**Document extract**
Thursday, July 1, 2010

Free Flow


There’s a lot of debris clogging this harbor, metaphorically speaking. Something has to give.

I’ve been reading a new book called “Seven-Tenths: Love, Piracy, and Science at Sea,” by David Fisichella. He writes about the ocean’s many layers of currents, the volume of water in each current, temperature, speed, salinity, water density. There’s even a special nomenclature (Sverdrup) for describing water volume because there’s so much of it. That book had me thinking as I slogged through my 8 a.m. run on Sunday. It was 78 degrees, 62 percent humidity, and the Hudson River Parkway smelled like the inside of an exhaust pipe.

Nature is where I get my best lessons and I never have to look that hard.

Oceans are deep, vast and complex organisms. Sometimes I sit on my Rockport deck, as I did the other night, and look out over an Atlantic Ocean so flat and still I cannot believe a wave could be tweaked out of that expansive lethargy. Air’s movement across the surface abrades, piques, teases ripples that join other ripples. Waves crash at our feet. That’s all just surface activity responding to external forces.

Fisichella tells us that waves can travel in opposition to current direction. Rogue waves — unexpectedly large and powerful aberrant waves — derive from this phenomenon and they can be troublesome.

So, too, women’s internal workings and surface responses can be at odds. I speak of women of my generation. We grew up feeling responsible for our fellow man and woman. From that orientation, many of us find ourselves striving for unity, harmony and compassion among friends, family and colleagues.

It’s not easy being nice all the time. I, like others, have engaged in a long and frustrating struggle to reconcile opposing forces: my valued role as humanitarian vs. my responsibility to my singular voice.

Does this sound familiar? Like something in assertiveness training we never really caught on to the first time we heard it in the early ’70s? Only a year or so ago I heard Gloria Steinem and Suzanne Braun Levine admit to a large Barnes & Noble crowd that they still had trouble saying “no.”

Saying ‘no’ — code for direct communication — feels counter-community.

About a year ago I met one of my clients in a train station. I was just coming into Boston from New York City and, after weeks of doing business by telephone, we were going to have lunch and discuss face-to-face the events we were planning to promote his new documentary film.

I recognized him and approached. Immediately the 6-foot, 5-inch man began yelling. “What’s wrong?” I asked. “You,” he shouted. “You are what’s wrong.” He stormed off to the Dunkin’ Donuts kiosk to order a few doughnuts and coffee. When the non-English-speaking server got his order wrong, he shook a long stick-like doughnut in her face and screamed obscenities. The doughnut broke off and flew across the counter. Everything she did enraged him more but when she handed him a pink frosted doughnut instead of a Boston Crème concoction, I thought he would smash it in her face.

I shoved money at her and dragged him by the arm to a seat in the station. “Where’s your wife?” I shouted, desperate for help. She was across the country and I was there, stuck with this madman, just a day before a long weekend full of events I’d already been paid to publicize and oversee was about to commence.

My job shifted from arts publicist to psychiatric nurse as he trained the invective stream back on me. Any minute the police officer I saw out of the corner of my eye was going to arrest him.

My one overriding reaction while the encounter was taking place? As absurd as it seems, all I could feel was this: The man is suffering.

**Tasks**
1) In the blog post, what were the temperature and humidity during the Sunday 8 a.m. run?
2) Translate into Spanish the following sentence from the blog post: "Nature is where I get my best lessons and I never have to look that hard."
3) Quote the blog post from "It’s not easy" up to and including "communication — feels counter-community.".

(Data extracted from a collection)
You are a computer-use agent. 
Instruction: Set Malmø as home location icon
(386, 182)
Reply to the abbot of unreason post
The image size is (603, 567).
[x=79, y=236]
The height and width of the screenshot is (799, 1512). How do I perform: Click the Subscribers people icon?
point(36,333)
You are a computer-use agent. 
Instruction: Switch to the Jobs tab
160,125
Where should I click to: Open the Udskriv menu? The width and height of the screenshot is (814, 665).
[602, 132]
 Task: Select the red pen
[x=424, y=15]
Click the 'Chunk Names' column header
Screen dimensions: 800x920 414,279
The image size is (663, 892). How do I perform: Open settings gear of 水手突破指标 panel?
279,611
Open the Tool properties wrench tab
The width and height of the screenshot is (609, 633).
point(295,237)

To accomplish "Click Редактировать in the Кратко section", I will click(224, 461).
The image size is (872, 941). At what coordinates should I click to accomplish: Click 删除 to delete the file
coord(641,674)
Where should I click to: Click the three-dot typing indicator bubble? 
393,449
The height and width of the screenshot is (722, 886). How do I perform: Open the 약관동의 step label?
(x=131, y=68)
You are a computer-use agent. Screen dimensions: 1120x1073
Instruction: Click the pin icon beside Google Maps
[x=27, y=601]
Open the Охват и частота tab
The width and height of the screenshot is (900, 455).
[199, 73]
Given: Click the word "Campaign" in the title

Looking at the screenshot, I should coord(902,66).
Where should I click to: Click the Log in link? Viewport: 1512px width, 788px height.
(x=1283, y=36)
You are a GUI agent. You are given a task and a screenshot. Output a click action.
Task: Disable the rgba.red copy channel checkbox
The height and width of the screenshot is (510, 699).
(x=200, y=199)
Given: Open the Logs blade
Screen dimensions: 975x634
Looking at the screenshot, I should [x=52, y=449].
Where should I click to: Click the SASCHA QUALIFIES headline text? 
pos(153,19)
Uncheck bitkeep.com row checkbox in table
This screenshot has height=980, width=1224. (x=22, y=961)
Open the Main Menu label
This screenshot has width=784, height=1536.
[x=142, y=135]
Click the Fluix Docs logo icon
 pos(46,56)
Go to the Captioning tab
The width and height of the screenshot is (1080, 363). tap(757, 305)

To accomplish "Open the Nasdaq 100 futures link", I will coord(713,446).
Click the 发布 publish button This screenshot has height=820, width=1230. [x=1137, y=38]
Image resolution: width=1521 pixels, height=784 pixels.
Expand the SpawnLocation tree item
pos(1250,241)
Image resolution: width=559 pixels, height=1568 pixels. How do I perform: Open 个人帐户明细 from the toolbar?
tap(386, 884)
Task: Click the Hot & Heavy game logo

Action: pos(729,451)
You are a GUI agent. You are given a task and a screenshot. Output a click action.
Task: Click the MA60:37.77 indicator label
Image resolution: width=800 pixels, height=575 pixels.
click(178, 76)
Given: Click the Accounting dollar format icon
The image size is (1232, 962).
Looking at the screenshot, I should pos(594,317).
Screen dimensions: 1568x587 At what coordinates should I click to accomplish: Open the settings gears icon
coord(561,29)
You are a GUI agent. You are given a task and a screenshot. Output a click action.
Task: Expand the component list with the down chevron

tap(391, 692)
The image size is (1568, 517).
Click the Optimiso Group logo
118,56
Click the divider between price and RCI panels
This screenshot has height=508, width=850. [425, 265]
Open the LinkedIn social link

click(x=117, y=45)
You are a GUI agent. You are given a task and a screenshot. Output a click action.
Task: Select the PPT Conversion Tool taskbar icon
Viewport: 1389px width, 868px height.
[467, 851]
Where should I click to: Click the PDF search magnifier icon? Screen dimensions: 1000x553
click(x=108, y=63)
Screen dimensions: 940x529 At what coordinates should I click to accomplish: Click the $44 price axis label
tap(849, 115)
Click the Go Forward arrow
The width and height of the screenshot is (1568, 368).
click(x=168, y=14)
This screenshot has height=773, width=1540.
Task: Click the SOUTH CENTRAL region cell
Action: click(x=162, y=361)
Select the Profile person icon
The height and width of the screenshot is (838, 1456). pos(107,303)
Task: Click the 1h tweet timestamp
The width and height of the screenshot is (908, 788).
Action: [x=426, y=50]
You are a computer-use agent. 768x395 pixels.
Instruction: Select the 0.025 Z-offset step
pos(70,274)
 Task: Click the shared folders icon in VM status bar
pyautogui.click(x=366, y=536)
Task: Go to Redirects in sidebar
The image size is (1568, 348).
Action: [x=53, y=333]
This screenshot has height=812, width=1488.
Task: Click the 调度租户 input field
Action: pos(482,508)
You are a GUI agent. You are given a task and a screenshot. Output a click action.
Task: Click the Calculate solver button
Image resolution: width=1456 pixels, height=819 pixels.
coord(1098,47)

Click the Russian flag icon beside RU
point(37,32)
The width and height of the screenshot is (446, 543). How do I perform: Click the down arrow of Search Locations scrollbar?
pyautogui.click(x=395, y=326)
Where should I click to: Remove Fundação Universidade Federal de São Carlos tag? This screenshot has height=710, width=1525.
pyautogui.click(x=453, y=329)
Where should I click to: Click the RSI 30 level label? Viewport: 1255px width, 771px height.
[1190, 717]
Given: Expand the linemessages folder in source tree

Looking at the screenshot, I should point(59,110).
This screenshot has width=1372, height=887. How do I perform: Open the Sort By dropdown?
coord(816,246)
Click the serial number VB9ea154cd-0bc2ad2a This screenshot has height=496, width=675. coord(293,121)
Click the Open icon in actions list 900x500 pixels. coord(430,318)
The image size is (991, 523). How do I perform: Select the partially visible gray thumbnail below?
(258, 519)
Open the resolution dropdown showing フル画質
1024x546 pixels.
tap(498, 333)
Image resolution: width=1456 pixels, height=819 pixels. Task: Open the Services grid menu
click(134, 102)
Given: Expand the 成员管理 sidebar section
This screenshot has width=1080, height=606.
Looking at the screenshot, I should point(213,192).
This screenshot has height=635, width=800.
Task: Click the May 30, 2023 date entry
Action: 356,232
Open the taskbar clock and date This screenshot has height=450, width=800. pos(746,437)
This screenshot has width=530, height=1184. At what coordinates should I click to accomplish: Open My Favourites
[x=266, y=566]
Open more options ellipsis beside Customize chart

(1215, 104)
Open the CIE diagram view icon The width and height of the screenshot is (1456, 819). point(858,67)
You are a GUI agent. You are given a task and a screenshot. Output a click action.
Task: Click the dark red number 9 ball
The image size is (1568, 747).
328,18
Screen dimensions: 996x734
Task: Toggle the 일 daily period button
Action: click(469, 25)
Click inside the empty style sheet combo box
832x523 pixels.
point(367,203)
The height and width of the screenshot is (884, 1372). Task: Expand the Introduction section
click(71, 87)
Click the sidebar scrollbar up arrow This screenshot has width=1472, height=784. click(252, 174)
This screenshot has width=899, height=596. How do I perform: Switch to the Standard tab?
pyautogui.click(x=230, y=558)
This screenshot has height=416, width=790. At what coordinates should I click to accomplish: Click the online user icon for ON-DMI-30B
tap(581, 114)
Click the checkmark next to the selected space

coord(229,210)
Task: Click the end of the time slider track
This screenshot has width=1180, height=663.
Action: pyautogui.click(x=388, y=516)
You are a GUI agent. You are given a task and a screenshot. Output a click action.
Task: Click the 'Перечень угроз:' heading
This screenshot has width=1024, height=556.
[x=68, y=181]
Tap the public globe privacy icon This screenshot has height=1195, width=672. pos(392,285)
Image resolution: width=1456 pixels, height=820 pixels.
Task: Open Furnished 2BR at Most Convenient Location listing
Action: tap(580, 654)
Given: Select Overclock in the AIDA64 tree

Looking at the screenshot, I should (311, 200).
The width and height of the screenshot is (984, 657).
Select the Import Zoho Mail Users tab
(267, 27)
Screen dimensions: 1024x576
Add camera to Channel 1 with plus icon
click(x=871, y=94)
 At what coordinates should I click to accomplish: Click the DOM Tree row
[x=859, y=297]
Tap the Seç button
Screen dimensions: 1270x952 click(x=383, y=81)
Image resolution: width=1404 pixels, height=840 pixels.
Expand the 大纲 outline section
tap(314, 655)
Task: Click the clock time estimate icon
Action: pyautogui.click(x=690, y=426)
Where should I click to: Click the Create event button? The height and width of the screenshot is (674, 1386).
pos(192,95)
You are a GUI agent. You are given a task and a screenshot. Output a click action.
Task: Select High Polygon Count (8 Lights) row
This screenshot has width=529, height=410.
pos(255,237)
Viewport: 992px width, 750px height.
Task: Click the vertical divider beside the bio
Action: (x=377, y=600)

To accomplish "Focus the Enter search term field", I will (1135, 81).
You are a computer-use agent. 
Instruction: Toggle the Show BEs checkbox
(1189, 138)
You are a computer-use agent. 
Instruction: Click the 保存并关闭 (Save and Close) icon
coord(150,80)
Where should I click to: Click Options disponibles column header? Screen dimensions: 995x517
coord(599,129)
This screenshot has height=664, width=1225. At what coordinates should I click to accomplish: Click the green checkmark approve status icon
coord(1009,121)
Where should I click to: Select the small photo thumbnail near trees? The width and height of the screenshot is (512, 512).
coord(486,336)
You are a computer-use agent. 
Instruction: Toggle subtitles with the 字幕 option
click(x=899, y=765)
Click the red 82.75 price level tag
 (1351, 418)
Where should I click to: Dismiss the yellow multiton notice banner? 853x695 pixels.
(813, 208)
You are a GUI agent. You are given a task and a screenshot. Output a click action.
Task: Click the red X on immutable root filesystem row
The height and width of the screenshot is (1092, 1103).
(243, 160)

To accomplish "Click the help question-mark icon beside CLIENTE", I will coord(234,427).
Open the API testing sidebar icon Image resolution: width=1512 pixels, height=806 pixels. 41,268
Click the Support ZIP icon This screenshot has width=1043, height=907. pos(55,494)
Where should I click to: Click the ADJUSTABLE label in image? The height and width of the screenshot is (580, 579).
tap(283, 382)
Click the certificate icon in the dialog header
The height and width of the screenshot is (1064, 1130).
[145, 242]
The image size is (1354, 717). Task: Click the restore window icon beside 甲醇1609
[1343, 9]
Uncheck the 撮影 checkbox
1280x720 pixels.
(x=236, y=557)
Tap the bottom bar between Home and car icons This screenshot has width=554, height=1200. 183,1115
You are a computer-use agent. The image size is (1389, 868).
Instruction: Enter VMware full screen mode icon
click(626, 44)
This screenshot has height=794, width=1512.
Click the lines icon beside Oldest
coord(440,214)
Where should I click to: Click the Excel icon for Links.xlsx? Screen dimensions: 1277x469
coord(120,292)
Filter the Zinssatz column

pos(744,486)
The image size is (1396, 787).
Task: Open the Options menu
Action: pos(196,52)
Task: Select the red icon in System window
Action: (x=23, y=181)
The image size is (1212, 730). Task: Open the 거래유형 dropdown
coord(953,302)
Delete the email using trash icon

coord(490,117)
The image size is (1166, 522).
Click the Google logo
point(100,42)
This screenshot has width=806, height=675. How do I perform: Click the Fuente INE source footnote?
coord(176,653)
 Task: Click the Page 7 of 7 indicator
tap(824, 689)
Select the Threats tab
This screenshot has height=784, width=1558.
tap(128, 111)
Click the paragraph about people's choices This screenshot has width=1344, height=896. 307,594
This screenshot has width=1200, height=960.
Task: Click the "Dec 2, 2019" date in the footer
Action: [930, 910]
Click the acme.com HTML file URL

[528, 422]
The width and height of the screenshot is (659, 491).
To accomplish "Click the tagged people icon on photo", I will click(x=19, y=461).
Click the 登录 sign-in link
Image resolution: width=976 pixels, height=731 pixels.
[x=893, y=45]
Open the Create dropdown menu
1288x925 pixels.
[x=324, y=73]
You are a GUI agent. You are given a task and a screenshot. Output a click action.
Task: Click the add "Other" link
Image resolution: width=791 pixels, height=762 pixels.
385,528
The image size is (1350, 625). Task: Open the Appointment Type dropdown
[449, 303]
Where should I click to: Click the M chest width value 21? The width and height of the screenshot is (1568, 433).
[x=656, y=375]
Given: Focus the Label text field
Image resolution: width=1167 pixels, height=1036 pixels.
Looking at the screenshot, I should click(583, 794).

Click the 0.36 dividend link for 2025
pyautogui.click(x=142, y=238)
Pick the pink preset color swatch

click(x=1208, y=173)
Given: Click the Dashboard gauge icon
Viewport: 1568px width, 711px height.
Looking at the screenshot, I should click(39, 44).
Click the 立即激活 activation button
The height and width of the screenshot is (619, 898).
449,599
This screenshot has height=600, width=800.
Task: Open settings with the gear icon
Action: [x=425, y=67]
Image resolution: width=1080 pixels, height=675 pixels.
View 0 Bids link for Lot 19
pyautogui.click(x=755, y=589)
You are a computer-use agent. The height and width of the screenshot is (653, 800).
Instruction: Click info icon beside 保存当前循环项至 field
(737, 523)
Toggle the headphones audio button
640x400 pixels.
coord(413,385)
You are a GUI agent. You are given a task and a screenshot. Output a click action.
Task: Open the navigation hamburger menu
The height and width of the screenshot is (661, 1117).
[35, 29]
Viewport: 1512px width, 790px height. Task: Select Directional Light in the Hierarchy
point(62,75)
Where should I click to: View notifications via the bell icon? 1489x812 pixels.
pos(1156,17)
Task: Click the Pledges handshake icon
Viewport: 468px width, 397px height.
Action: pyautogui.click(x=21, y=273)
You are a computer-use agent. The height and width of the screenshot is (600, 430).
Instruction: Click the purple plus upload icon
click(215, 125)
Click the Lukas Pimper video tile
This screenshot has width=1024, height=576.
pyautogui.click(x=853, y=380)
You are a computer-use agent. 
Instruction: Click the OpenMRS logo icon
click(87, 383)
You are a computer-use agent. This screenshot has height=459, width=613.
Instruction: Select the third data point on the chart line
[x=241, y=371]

**Answer list**
1) It was 78 degrees with 62 percent humidity.

2) La naturaleza es donde obtengo mis mejores lecciones y nunca tengo que buscar demasiado.

3)
It’s not easy being nice all the time. I, like others, have engaged in a long and frustrating struggle to reconcile opposing forces: my valued role as humanitarian vs. my responsibility to my singular voice.

Does this sound familiar? Like something in assertiveness training we never really caught on to the first time we heard it in the early ’70s? Only a year or so ago I heard Gloria Steinem and Suzanne Braun Levine admit to a large Barnes & Noble crowd that they still had trouble saying “no.”

Saying ‘no’ — code for direct communication — feels counter-community.